* Фрагмент страницы:
***

История с телеграммами остается неясной. Итоги Мордвинов знал, в конце концов, из вторых рук. Он сам признается: «Нас по обычаю продолжали держать в полной неизвестности и, вероятно, по привычке же даже и на этот раз забыли о нашем существовании». Мордвинов ошибся – телеграммы не были возвращены. О вторичной попытке получить назад телеграмму об отречении упоминал и сам Рузский в беседе с Андр. Вл.204. По словам Рузского, это было уже в момент, когда приближался поезд с думскими уполномоченными. Уступил Царь настойчивым обращениям окружающей свиты? Возможно, что у него в последнюю минуту блеснула надежда на некоторый просвет. В 6 ч. 55 м. Царю была передана та телеграмма Родзянко от имени Временного Комитета, в которой говорилось о конструировании совета министров под председательством Львова, о подчинении войск новому Правительству и о необходимости для установления полного порядка командировать в Петербург ген. Корнилова. Мы видели, что даже Алексеев в Ставке из этой телеграммы делал вывод о перемене настроений в Петербурге и, следовательно, возможности изменения в вопросе об отречении. Так, по-видимому, представлялось одно время и Рузскому. Ген. Данилов вспоминает, что Рузский ему говорил (при вечернем свидании), что он посоветовал Государю задержать отправку телеграмм до беседы с ожидавшимися делегатами, приняв в соображение, что едет Шульгин, «слывший всегда убежденным и лояльным монархистом»205, – «не повернулись ли дела в столице таким образом, что отречение Государя явится ненужным, и страна окажется удовлетворенной созданием ответственного министерства». Но все-таки наиболее естественно предположить, что именно около 7 час. вечера, когда ожидался делегатский поезд, Царь пожелал иметь телеграмму об отречении, так как под влиянием разговора с лейб-медиком Федоровым решил изменить форму отречения и отречься за сына в пользу брата. По некоторой своей скрытности он ничего не сообщил Рузскому о мотивах, оставляя того в неведении о причинах колебаний, которые Рузский замечал в царском поезде. Такое объяснение и дает ген. Данилов.

***

* Исходные данные:
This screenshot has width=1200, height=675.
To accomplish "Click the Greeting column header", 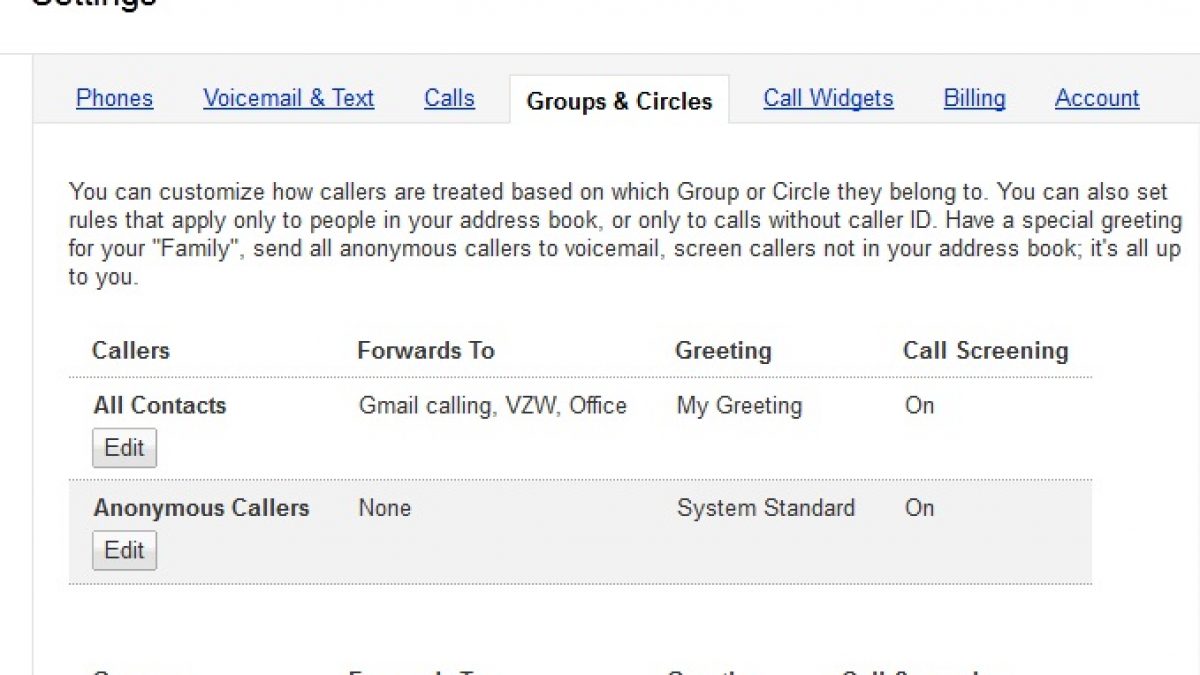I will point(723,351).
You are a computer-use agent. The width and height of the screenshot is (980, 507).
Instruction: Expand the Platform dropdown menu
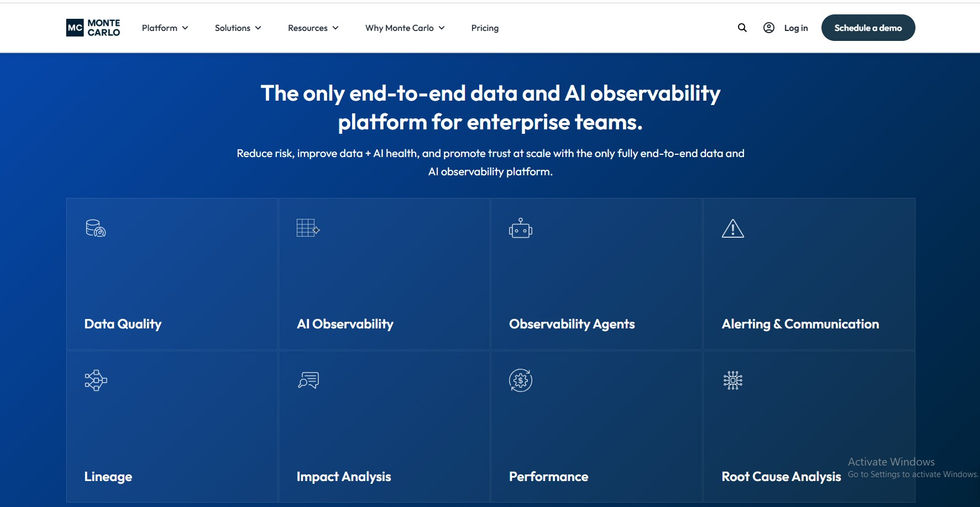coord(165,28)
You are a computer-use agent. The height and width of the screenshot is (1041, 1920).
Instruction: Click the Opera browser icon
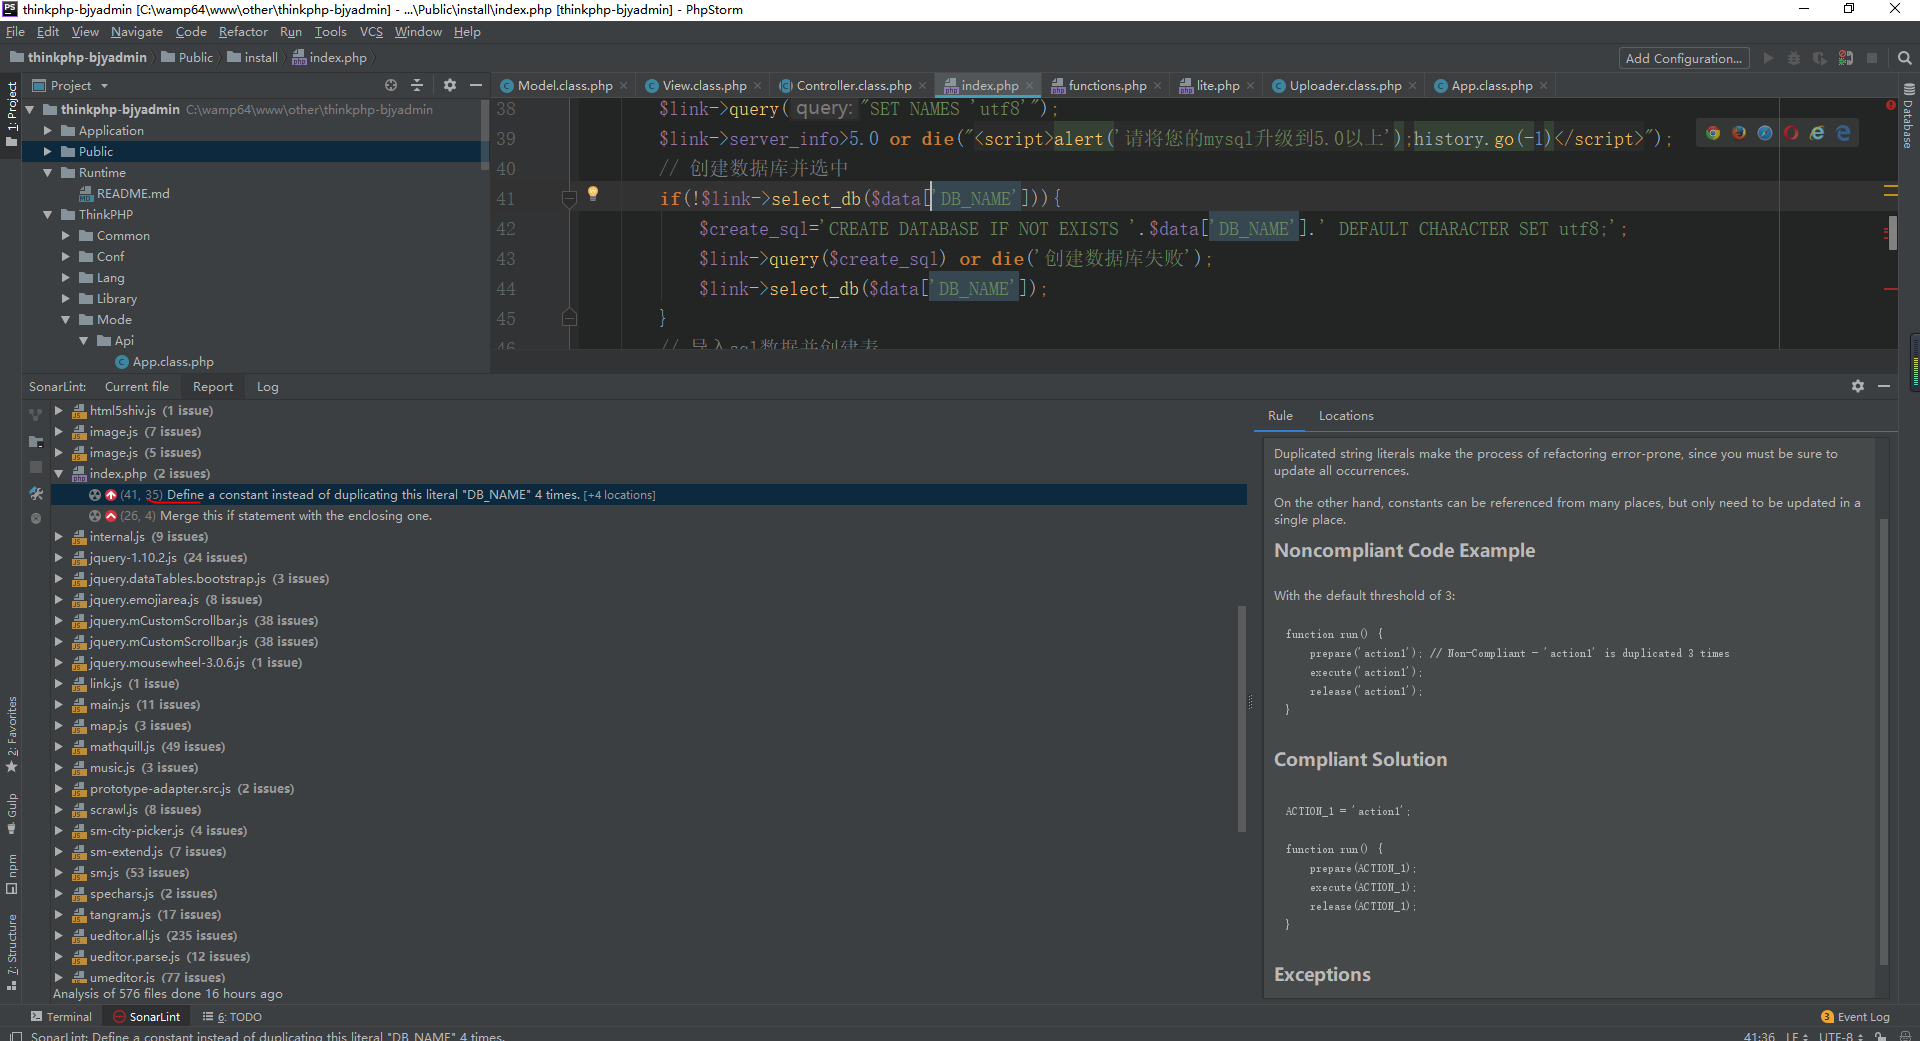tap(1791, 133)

***

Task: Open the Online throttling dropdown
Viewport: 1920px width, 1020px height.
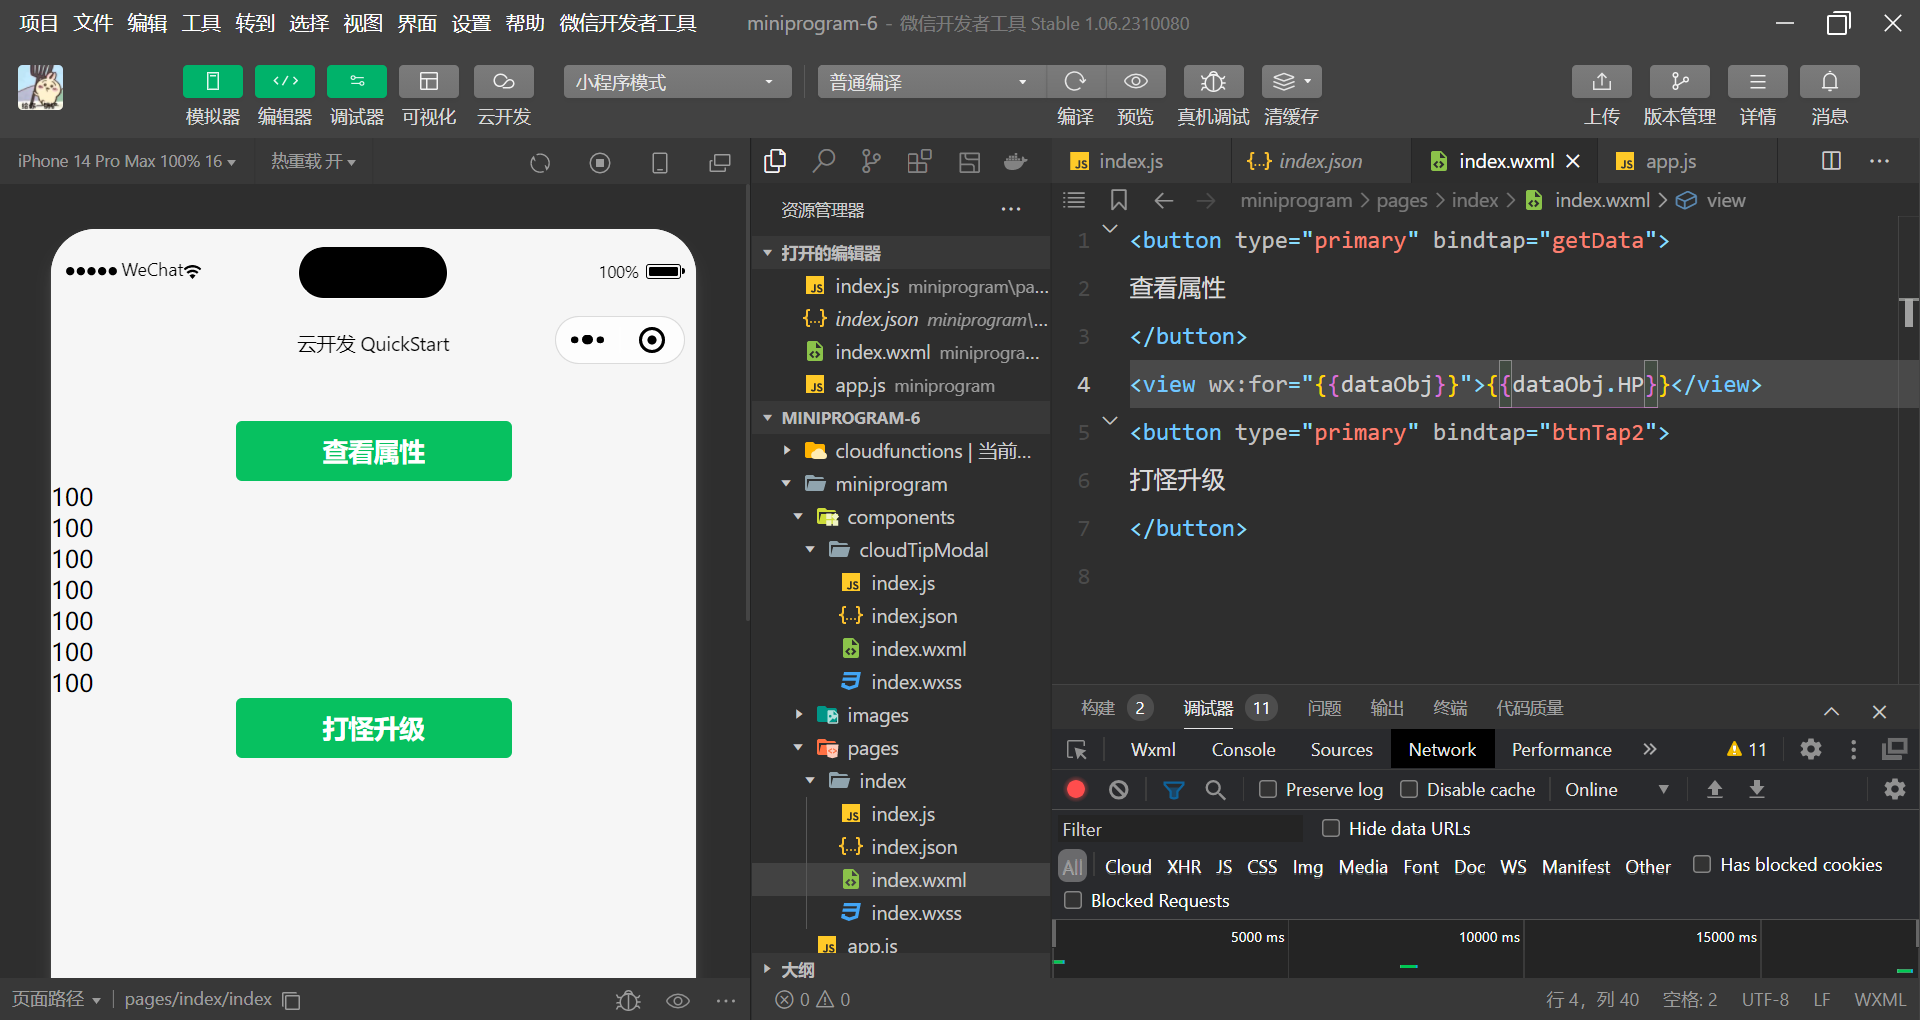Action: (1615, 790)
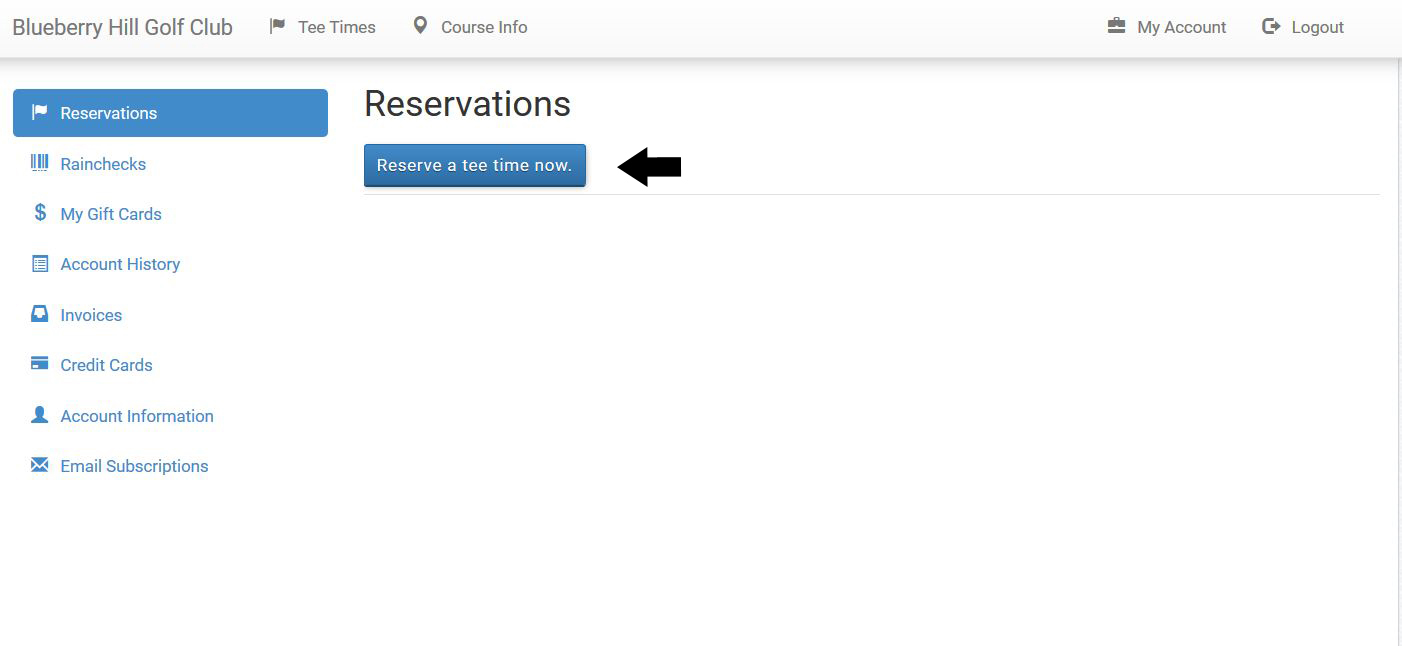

***

* Задание: Изложите кратко, в виде списка, абзац фрагмента, начинающийся словами «История с телеграммами остается неясной», сохранив его основные факты. Исходные данные для работы не понадобятся.

* Решение:
- История с телеграммами остается неясной. Мордвинов знал итоги из вторых рук и жаловался, что свиту держали в неизвестности. Однако он ошибся: телеграммы не были возвращены.
- По словам Рузского, вторичная попытка получить назад телеграмму об отречении была предпринята, когда приближался поезд с думскими уполномоченными.
- Автор задается вопросом, не уступил ли Царь настояниям свиты. Он также допускает, что у Царя в последнюю минуту блеснула надежда на просвет.
- В 6 ч. 55 м. Царю передали телеграмму Родзянко от имени Временного Комитета. В ней говорилось:
  - о совете министров под председательством Львова;
  - о подчинении войск новому Правительству;
  - о командировании ген. Корнилова в Петербург.
- Из этой телеграммы Алексеев сделал вывод о перемене настроений в Петербурге и о возможном изменении в вопросе об отречении. Одно время так, по-видимому, считал и Рузский.
- По воспоминаниям ген. Данилова, Рузский посоветовал Государю задержать отправку телеграмм до беседы с делегатами. Он учитывал, что едет Шульгин, слывший лояльным монархистом, и что отречение может оказаться ненужным, если страну удовлетворит ответственное министерство.
- Наиболее естественное объяснение таково: около 7 час. вечера Царь пожелал получить телеграмму об отречении, потому что после разговора с лейб-медиком Федоровым решил отречься за сына в пользу брата. Рузскому он мотивов не сообщил.
- Такое объяснение дает ген. Данилов.